Given problem:
Copy the records exactly as they appear, from the first line through the line containing "Action: point(178,85)", inclusive.

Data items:
------------------------------
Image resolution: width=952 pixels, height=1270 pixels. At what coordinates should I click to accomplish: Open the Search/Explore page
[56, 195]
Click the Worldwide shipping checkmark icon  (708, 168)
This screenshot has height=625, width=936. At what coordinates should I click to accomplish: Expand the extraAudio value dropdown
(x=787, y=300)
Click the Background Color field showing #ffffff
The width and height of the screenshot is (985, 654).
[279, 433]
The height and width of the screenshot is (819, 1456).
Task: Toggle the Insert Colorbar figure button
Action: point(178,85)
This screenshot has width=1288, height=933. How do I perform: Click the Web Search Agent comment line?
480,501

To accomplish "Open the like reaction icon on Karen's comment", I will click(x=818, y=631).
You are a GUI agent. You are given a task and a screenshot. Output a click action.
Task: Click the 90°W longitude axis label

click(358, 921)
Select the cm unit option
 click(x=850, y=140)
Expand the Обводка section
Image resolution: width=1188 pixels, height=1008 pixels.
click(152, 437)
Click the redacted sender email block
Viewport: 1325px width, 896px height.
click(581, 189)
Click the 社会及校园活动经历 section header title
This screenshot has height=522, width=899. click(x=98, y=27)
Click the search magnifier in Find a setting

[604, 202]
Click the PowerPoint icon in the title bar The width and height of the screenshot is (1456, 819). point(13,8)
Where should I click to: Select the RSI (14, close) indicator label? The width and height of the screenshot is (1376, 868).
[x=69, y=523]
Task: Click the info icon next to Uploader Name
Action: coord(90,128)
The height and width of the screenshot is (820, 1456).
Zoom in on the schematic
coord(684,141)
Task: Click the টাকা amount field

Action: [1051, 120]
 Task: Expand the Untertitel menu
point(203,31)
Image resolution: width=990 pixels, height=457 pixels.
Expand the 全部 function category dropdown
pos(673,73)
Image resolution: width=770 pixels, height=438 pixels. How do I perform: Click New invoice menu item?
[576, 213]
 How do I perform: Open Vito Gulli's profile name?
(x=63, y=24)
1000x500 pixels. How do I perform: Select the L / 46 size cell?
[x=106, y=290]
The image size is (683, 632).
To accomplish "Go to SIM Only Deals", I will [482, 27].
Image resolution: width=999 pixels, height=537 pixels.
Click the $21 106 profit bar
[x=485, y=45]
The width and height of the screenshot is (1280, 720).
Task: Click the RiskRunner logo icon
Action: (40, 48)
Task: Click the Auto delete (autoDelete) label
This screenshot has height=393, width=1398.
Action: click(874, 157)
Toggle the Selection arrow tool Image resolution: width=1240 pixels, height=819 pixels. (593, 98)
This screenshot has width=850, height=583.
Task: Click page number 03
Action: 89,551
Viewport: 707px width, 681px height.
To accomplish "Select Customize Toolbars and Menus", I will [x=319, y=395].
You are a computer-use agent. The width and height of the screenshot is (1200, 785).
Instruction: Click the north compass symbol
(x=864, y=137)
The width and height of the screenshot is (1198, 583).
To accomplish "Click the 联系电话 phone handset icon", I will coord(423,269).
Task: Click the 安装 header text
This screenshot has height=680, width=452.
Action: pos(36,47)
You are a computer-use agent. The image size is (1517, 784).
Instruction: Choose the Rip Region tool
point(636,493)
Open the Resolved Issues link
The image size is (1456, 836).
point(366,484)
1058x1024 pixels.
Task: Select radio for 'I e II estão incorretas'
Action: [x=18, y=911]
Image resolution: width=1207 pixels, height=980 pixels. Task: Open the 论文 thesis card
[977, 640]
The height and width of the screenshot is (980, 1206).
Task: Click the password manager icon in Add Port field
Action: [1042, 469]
------------------------------
Expected output:
Image resolution: width=952 pixels, height=1270 pixels. At what coordinates should I click to accomplish: Open the Search/Explore page
[56, 195]
Click the Worldwide shipping checkmark icon  (708, 168)
This screenshot has height=625, width=936. At what coordinates should I click to accomplish: Expand the extraAudio value dropdown
(x=787, y=300)
Click the Background Color field showing #ffffff
The width and height of the screenshot is (985, 654).
[279, 433]
The height and width of the screenshot is (819, 1456).
Task: Toggle the Insert Colorbar figure button
Action: point(178,85)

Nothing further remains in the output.